Required action:
The job is to find each line in the entries holding the string "left" and copy that line.

*** Data section ***

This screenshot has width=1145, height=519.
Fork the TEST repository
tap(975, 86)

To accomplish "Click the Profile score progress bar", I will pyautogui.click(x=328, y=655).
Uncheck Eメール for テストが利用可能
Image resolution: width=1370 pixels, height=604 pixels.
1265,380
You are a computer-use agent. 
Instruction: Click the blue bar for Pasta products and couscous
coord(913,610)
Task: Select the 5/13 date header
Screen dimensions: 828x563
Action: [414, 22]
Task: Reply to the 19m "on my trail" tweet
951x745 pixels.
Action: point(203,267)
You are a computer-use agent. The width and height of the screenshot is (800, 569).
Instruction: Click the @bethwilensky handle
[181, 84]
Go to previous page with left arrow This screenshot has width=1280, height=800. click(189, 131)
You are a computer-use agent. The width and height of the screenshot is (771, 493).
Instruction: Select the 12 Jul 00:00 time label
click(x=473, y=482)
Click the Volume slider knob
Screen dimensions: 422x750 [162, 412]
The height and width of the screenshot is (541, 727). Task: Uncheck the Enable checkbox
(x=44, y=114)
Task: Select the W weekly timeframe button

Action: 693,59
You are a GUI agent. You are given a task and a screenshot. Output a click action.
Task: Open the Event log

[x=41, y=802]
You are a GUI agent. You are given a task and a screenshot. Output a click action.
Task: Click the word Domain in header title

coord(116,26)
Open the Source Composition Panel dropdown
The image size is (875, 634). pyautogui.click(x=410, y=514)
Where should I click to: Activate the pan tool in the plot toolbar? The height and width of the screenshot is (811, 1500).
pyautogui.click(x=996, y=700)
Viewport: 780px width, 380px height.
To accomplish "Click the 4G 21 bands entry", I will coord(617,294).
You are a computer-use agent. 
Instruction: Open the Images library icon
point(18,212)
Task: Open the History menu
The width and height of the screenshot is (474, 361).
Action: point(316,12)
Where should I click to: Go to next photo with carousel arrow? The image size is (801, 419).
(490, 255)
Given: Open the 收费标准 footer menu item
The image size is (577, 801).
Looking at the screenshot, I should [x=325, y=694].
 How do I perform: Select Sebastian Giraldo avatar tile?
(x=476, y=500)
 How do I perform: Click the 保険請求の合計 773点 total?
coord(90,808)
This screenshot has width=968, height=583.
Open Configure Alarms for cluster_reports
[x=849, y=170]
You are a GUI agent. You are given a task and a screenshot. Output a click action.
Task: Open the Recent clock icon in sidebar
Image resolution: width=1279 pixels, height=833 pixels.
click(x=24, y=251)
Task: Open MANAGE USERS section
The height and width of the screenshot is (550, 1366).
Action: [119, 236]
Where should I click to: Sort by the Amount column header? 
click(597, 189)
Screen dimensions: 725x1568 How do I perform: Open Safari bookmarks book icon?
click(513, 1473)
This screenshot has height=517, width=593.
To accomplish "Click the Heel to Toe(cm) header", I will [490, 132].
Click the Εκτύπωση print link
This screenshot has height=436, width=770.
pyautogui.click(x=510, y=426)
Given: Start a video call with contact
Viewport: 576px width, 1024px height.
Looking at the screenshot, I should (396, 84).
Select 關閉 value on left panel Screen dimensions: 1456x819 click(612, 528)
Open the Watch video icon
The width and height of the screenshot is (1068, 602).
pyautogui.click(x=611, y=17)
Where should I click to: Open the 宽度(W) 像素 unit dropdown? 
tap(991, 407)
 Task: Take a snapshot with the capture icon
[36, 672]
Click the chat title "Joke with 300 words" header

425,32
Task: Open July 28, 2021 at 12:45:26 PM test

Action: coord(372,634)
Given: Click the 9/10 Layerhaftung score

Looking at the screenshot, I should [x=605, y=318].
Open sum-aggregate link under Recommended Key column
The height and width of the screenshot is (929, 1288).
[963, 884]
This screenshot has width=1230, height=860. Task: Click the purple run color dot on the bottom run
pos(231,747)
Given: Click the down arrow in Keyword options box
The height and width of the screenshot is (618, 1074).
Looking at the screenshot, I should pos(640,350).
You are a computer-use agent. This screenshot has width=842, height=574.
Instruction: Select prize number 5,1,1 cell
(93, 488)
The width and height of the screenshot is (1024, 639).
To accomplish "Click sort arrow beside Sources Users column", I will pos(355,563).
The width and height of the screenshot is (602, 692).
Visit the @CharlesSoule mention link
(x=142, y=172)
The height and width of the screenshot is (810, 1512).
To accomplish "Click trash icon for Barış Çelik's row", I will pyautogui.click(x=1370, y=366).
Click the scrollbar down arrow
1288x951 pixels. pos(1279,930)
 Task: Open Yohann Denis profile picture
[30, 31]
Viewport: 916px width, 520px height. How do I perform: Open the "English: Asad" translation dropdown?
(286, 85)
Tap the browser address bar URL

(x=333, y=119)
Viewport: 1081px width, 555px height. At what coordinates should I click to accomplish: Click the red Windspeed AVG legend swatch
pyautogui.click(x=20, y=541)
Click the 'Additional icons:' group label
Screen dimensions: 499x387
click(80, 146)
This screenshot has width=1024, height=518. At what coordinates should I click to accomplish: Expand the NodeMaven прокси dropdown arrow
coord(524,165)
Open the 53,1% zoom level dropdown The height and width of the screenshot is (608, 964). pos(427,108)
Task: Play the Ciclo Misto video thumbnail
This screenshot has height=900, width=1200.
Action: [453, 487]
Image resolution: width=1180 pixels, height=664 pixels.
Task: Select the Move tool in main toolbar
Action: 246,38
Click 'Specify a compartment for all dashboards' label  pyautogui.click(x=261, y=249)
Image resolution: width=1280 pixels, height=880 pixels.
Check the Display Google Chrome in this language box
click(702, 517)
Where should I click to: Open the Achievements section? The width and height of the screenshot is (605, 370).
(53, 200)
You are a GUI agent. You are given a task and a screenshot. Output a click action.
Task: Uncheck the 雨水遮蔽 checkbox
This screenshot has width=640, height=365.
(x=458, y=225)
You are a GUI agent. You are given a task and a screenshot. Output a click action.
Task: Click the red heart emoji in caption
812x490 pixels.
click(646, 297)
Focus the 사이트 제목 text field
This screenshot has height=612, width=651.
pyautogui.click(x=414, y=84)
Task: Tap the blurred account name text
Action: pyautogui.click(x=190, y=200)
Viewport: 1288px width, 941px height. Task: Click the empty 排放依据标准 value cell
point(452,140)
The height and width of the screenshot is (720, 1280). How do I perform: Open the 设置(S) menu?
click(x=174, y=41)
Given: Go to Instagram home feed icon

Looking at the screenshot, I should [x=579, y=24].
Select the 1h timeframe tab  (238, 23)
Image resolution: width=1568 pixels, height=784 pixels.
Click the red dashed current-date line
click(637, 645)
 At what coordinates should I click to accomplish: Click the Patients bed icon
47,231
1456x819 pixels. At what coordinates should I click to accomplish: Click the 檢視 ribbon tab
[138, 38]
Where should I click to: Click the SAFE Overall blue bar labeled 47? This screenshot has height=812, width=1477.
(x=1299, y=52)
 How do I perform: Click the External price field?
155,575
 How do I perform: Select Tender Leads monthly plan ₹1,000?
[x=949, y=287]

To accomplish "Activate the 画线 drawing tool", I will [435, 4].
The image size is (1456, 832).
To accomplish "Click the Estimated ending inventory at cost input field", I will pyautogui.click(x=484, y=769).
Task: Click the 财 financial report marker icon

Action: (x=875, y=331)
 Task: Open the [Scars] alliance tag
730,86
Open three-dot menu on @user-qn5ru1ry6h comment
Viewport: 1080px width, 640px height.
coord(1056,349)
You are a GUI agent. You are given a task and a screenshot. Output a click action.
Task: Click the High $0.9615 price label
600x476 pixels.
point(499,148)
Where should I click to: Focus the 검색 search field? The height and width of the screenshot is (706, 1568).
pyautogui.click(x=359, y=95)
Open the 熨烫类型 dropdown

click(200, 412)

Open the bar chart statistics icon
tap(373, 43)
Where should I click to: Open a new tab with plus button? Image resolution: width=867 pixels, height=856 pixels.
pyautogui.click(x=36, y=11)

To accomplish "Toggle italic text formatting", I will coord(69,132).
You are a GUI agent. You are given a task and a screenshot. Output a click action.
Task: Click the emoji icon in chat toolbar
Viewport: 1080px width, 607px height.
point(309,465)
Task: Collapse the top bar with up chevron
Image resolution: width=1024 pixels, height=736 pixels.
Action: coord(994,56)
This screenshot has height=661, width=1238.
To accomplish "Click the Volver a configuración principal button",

*** End of Data section ***

Response for this exercise:
Go to previous page with left arrow This screenshot has width=1280, height=800. click(189, 131)
Select 關閉 value on left panel Screen dimensions: 1456x819 click(612, 528)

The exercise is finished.